Giovani, quale futuro?
I giovani, futuro e presente della storia, sono “affare politico” che valica i confini nazionali. Lo spaccato sulla situazione giovanile di un Paese “critico” (sopraffatto da criticità) – quale il Pakistan – riflette, in realtà, il presente e i futuri scenari di molti altri Paesi che, afflitti dalle stesse problematiche e da simili immani sfide, hanno in mano, più di quanto possiamo immaginare, il futuro del resto di un mondo che sta inesorabilmente invecchiando.
Le statistiche Istat sono eloquenti. In Italia la natalità è al minimo storico con 7 nati e 12 decessi ogni mille abitanti. Le informazioni della guida alle statistiche europee Eurostat non sono più incoraggianti: nei prossimi decenni, come emerge dalla grande maggioranza dei modelli in merito alle future tendenze demografiche, la popolazione dell’Ue continuerà a invecchiare a causa del persistere di bassi livelli di fecondità e dell’accresciuta longevità.
A fronte di una speranza di vita che prevede che in media un europeo nato dopo il 2000 viva 80,9 anni, i tassi di natalità, dopo il picco del 1964, sono calati progressivamente.
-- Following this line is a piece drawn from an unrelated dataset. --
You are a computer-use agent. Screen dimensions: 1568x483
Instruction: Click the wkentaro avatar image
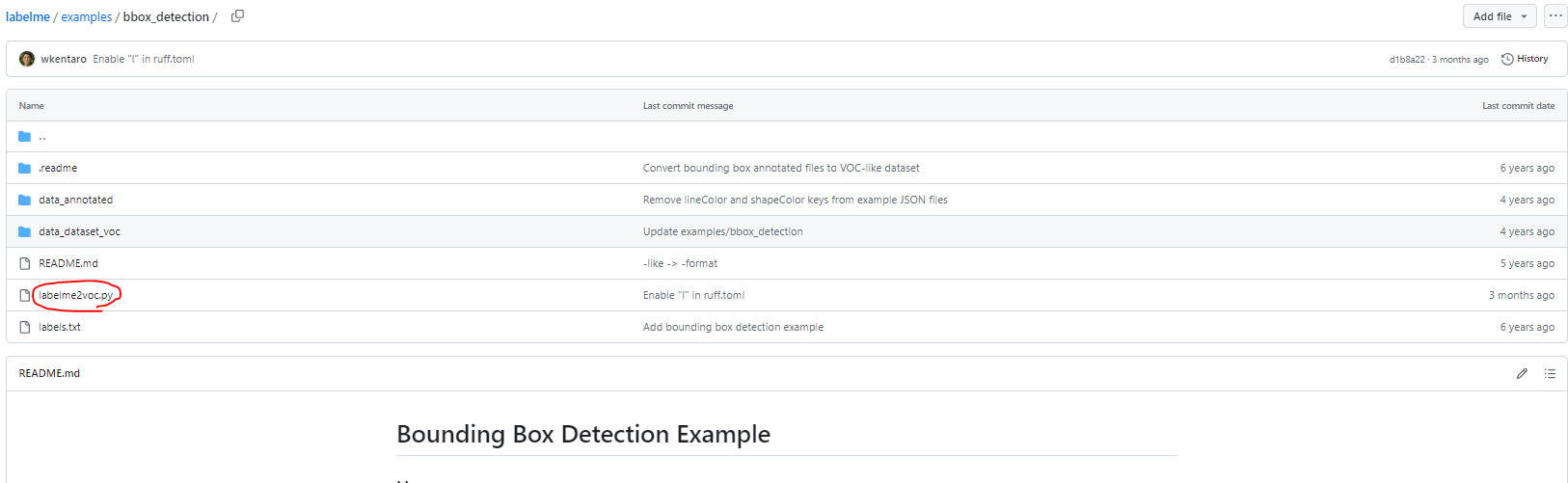[27, 59]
E questa fotografia riguarda più l’andamento del movimento naturale della popolazione che il saldo migratorio. Nel 2015 nell’Unione Europea i giovani rappresentavano il 20% della popolazione totale. In Pakistan, Paese di circa 240 milioni di abitanti, più della metà hanno un’età inferiore ai 21 anni: 120 milioni di futuro, di forza lavoro, di opportunità di crescita economica, culturale, sociale, 120 milioni di vita.
Futuro minato, però, da troppi “ma”. Fotografia emblematica di molte altre nazioni. Ci sono i giovani, ma non conoscono cosa significhi “democrazia”. Sono giovani, ma sono delusi, senza prospettive. Nella continua instabilità politica, una grossa fetta di giovane popolazione insoddisfatta si sente sistematicamente privata dei propri diritti e di un ruolo nel determinare il proprio futuro.
In primo piano, secondo osservatori locali e internazionali, il “ma” fondamentale è la carenza di istruzione e preparazione professionale, sorgente di frustrazione e insofferenza. Per decenni il Pakistan ha fallito nella formazione della sua popolazione scolastica e l’istruzione erogata, a chi ha avuto la fortuna di andare a scuola, non era in grado di preparare i giovani ad affrontare un mondo sempre più competitivo. Sono gli stessi intellettuali pakistani ad analizzare e condannare i curricula scolastici: nozionismo, apprendimento mnemonico, assenza di educazione alla critica e all’argomentazione. Ed è soprattutto nella “mancanza di conoscenza della storia del mondo e persino della storia del proprio paese – dicono – che la povertà del nostro sistema educativo appare lampante”.
L’ex ambasciatore pakistano negli Stati Uniti, Hussein Haqqani, osserva che i giovani, dipendenti dai social media, tendono a pensare che tutto ciò che leggono sui social sia vero e tutto ciò che non hanno visto nei social non sia mai successo. E sostiene che la politica, per troppo tempo elitista, abbia veicolato messaggi ambigui come il poco rispetto per tutti quei valori che, designati a “caratterizzare una repubblica democratica, sono invece considerati sottigliezze legali e costituzionali”. La conseguenza del non conoscere gli abbagli della storia è che le nuove generazioni rivivono gli errori del passato senza capire quali sono stati e come potrebbero essere evitati.
Osservazioni fondate su dati di fatto che riportano il problema educativo al centro del futuro della comunità internazionale. Non è certo un caso che l’Agenda 2030 per uno sviluppo sostenibile adottata dall’Assemblea Generale dell’Onu per costruire un mondo capace di vincere la povertà, di salvare il pianeta, di assicurare la pace, abbia fra i suoi primi obiettivi quello di fornire un’educazione di qualità, equa ed inclusiva, e opportunità di apprendimento per tutti. Mancano 6 anni. Ce la faremo?